Knowing the right people and being “a little bit mad” helped her get started, she says.
“[The used car] came from a firefighter from Canterbury who saved it from being squashed and he was going to do this and he’d actually taken the engine out already but then he put it on TradeMe … and I saw it and I thought ‘yes, I’m going to do it’ and that’s how it started.”
Despite the sarcasm and eye-rolls she was met with, she persisted to make the conversion happen.
“Luckily, a couple of years beforehand, I’d found a garage that wasn’t being used and I’d spoken to the owner and I’d collected probably over a year … a bunch of really skilled people who thought ‘yeah, let’s make some kind of co-operative workspace’ and that was already on the go by the time I brought my little car in.

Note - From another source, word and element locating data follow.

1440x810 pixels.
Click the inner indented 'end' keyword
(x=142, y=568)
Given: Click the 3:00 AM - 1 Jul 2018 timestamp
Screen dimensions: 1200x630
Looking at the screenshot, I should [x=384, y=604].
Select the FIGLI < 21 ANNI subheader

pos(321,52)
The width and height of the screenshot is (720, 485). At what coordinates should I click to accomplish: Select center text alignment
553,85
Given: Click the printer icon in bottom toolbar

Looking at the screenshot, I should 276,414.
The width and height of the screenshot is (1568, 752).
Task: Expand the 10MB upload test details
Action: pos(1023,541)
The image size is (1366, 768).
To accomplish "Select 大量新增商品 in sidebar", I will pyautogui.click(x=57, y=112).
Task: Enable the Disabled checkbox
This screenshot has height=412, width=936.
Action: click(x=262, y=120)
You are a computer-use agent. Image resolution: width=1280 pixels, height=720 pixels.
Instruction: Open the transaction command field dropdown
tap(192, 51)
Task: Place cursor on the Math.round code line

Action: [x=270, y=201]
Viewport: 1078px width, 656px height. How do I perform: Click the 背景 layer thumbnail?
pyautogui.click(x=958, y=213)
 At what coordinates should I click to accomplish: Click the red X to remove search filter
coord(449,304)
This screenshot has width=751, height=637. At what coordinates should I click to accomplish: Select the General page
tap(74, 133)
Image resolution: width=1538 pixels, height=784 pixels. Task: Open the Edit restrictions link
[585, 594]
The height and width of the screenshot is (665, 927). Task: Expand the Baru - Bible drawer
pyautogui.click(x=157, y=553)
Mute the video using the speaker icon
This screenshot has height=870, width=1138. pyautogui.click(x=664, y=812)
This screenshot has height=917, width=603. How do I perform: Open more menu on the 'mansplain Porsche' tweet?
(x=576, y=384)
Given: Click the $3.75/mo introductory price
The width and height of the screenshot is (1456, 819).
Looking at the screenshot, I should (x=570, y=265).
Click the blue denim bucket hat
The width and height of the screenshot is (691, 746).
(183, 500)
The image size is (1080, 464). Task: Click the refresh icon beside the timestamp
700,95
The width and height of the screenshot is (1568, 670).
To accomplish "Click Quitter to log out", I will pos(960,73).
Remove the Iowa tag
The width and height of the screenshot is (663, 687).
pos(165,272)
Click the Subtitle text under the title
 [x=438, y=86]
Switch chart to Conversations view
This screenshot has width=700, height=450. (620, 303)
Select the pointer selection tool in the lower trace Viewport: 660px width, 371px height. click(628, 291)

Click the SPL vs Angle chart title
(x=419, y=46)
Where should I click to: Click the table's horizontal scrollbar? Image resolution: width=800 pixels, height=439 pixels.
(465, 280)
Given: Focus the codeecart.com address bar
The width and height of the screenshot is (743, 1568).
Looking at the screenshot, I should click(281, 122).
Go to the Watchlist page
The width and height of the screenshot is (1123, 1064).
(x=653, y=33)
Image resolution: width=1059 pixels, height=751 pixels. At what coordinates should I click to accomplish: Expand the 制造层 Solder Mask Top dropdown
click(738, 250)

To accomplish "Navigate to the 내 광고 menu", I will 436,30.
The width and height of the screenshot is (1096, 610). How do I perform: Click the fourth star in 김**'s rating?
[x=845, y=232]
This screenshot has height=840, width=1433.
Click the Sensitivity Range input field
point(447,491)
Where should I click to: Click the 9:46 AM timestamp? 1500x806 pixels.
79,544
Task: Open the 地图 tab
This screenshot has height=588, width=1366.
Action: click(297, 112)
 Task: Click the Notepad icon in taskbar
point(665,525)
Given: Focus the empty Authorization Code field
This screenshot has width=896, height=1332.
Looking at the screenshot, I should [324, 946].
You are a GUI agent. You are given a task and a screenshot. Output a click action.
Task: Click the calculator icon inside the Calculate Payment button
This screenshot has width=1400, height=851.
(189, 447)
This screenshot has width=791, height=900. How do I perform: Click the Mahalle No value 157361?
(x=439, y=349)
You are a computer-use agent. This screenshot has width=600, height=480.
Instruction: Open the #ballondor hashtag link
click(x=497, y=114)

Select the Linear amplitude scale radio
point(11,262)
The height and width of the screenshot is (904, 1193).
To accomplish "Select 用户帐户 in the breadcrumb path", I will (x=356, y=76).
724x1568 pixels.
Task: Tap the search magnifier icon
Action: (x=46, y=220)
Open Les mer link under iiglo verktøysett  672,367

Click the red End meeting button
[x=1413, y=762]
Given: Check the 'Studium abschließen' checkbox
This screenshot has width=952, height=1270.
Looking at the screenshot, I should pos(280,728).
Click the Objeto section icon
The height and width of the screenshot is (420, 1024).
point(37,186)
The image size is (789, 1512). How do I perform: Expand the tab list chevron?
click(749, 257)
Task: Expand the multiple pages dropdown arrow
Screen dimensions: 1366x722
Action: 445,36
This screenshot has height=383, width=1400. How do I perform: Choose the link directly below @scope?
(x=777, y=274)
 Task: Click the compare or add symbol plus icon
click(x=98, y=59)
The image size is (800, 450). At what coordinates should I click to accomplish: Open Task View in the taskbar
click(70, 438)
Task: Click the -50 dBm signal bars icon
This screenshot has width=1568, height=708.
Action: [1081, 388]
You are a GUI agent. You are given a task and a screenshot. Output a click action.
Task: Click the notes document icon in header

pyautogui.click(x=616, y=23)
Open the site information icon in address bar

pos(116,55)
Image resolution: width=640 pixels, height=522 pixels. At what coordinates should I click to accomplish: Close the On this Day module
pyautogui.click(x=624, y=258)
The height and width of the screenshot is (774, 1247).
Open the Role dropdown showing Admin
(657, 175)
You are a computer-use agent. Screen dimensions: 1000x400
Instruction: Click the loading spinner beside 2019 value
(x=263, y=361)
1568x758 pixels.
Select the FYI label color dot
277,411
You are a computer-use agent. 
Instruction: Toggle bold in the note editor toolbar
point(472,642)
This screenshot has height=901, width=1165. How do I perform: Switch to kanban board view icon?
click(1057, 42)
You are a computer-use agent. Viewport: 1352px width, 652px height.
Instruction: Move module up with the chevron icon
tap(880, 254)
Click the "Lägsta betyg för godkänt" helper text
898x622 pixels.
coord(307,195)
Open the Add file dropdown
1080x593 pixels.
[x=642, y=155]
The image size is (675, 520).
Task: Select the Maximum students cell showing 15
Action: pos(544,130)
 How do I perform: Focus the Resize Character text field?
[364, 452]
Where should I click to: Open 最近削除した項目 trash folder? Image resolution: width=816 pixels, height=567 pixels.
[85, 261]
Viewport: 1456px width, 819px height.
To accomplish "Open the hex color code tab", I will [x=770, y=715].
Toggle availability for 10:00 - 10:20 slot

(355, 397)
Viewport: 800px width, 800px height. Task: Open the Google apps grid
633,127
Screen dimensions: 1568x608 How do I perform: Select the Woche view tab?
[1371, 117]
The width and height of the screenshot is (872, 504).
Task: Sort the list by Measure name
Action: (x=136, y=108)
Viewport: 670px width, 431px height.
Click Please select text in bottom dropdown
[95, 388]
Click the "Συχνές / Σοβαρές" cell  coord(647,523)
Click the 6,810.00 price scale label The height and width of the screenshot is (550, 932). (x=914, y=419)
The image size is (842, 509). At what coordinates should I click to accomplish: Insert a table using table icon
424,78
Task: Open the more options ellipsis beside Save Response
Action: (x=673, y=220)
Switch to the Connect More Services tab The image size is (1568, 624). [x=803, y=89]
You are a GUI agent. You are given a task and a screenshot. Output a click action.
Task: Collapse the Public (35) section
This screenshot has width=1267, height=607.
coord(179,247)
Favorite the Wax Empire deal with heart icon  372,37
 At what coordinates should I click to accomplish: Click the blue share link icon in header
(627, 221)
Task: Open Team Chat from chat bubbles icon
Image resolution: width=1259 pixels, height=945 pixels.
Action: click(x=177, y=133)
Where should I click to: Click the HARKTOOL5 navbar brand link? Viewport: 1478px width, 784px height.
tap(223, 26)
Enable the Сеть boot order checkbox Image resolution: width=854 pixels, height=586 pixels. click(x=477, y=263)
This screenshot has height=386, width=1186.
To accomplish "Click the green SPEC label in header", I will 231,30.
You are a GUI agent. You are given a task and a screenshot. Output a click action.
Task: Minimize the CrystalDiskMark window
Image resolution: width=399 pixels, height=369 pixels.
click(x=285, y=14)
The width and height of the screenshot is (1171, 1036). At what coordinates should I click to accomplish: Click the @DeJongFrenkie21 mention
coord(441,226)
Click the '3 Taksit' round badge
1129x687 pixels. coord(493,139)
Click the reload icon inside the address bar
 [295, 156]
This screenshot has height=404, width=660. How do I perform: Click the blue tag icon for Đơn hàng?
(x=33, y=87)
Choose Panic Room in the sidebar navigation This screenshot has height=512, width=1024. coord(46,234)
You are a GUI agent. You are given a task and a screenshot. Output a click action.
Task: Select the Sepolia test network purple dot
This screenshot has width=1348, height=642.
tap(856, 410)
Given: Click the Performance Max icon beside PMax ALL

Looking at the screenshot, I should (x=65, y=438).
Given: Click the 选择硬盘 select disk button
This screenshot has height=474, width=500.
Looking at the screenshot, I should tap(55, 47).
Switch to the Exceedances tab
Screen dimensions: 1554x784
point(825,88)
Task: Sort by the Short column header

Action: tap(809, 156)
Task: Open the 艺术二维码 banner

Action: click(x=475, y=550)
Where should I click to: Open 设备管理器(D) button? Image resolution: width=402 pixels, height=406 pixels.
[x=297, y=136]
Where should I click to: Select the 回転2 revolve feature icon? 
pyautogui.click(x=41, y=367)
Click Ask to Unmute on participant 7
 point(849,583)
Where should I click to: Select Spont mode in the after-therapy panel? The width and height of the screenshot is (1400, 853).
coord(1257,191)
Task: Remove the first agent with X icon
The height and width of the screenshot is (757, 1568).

“And there was Steve Ward, he can do anything to a car with his eyes shut and he helped me put a gearbox back into where gearboxes should go because I needed that for the adaptor plate that held the electric motor.”
Penwarden estimates it has cost her about $24,000 in total so far.
But she says these costs are one of the barriers to being able to convert vehicles to solar power on a larger scale in New Zealand.
“All my friends and the ones who are skilled and who were able to oversee this, they were doing it all for free and they need to paid and they’ve got mortgages and at the moment it’s just not possible to do this.
“Unless there’s someone willing to give all of their time for free, it’s not feasible.
“At the moment, you get a clean car discounting for imported EVs, which is fantastic, it has actually kickstarted this transition that we need.
“Well there’s a lot of really shiny, quite brand-new double cab utes driving around our roads, now are we just going to let them continue driving around our roads for 40 more years or however long they last.
“They’ve got expensive bodies. They could be converted with some really great batteries and that would increase their life and it would save a whole lot of emissions.”
She has travelled more than 23,000 kilometres in her car, which she estimates to be the equivalent of nine round trips from Dunedin to Auckland.
“I’ve saved six tonnes of carbon dioxide from going into the atmosphere which is really lovely and it makes me feel good but every day I watch a coal train go around beautiful Blueskin Bay, that carries coal to one of Fonterra’s factories … the coal in that train will send 183 times more CO2 into the atmosphere that I’ve saved in two and a half years from driving my car.”
Fonterra is looking to phase out coal altogether by 2037 and plans to phase out coal use at its Stirling cheese plant in Otago by August.
Now, Penwarden is looking at possible conversion kits for fossil fuel vehicles.
“It’s part of the circular economy they [the government] keep talking about and it means instead of bringing in a whole lot of new stuff we can use what we’ve got, so I’m working on that right now.”